Given request →
Edit the lines below by swapping "Domain section" for "Settings section" and keeping everything else the same. Leave the pictures out.

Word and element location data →
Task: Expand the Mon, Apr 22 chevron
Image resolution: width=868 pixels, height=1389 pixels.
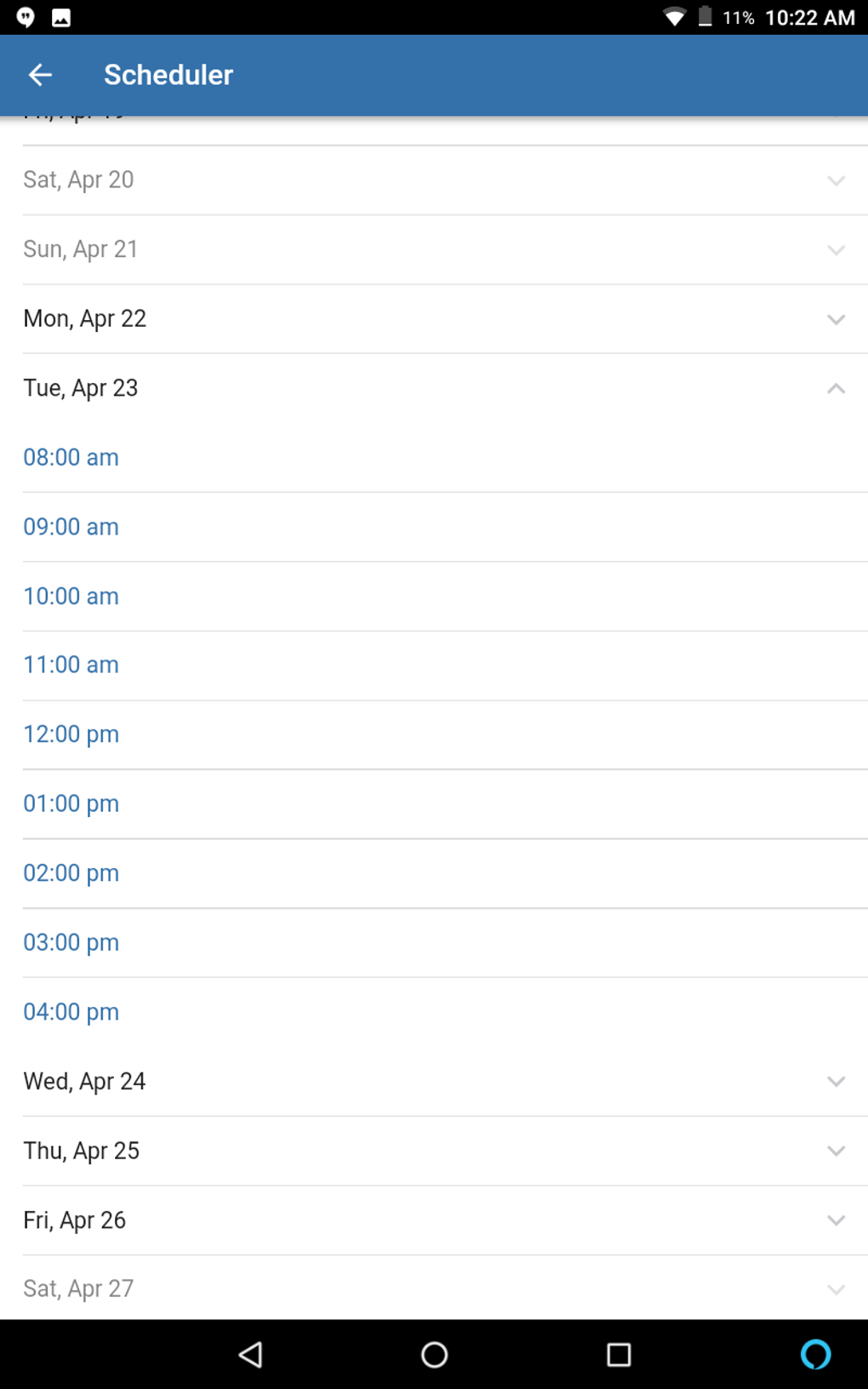Action: [836, 319]
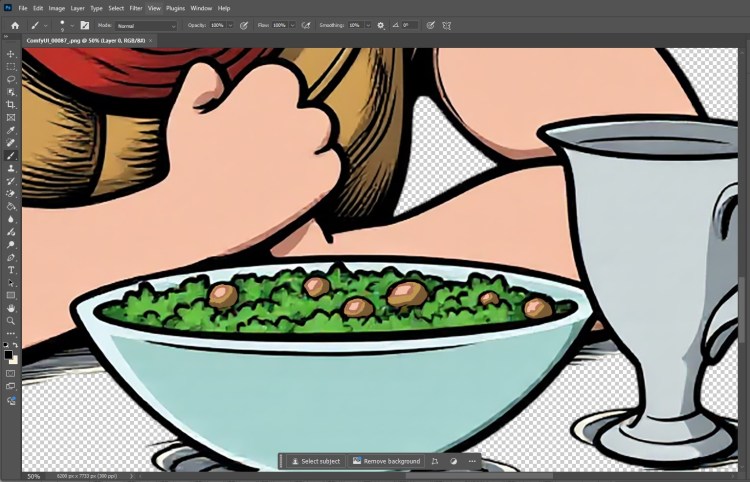
Task: Select the Move tool
Action: [x=11, y=54]
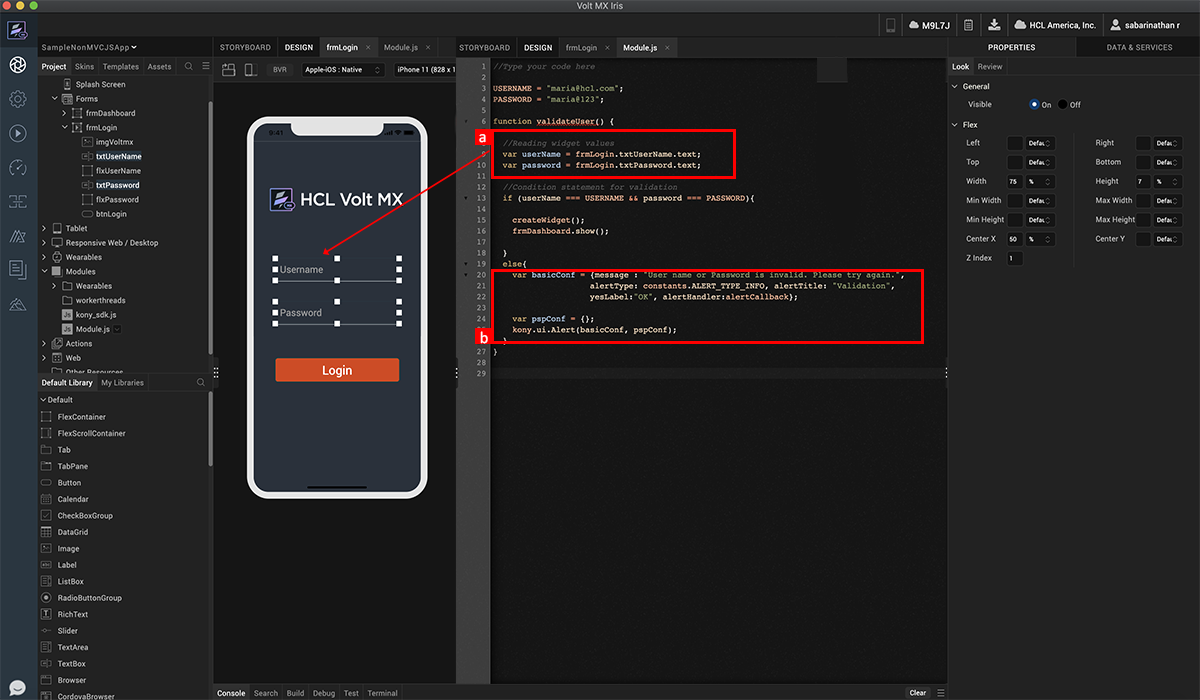Click the search icon in Project panel
The image size is (1200, 700).
coord(189,67)
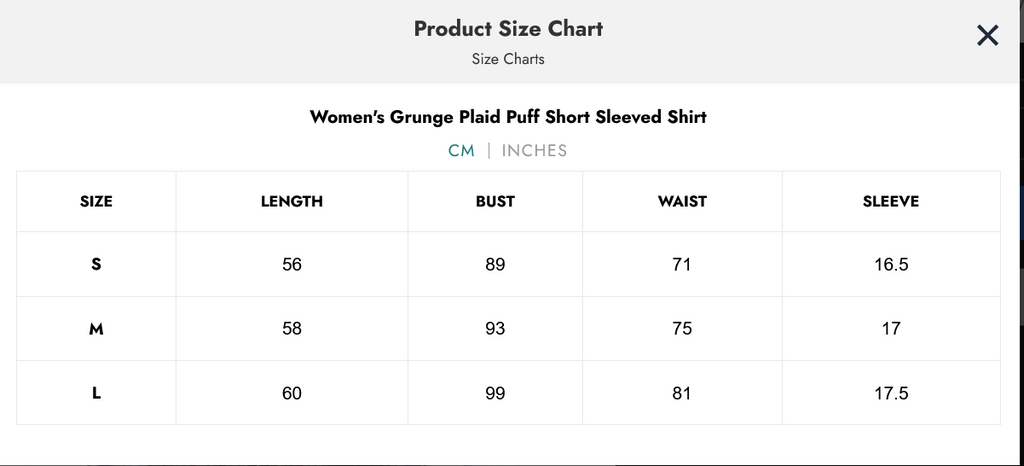Click the large bust value 99
The width and height of the screenshot is (1024, 466).
point(495,393)
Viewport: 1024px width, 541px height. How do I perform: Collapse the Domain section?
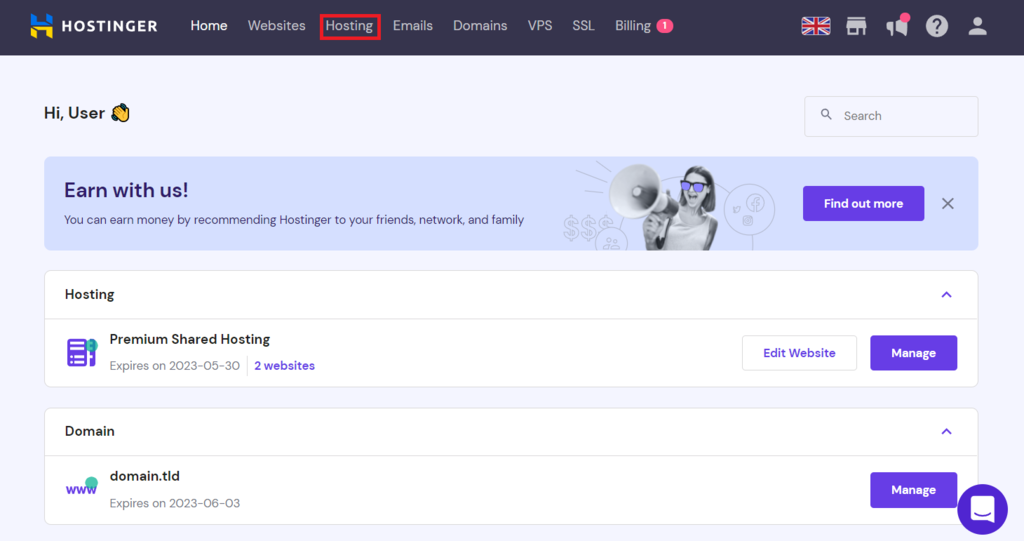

Reply to the exercise →
Task: Expand the Mon, Apr 22 chevron
Image resolution: width=868 pixels, height=1389 pixels.
Action: [836, 319]
Task: Select the Move tool
Action: [x=11, y=54]
Click the search icon in Project panel
The image size is (1200, 700).
coord(189,67)
Click the large bust value 99
The width and height of the screenshot is (1024, 466).
point(495,393)
Viewport: 1024px width, 541px height. How do I perform: Collapse the Settings section?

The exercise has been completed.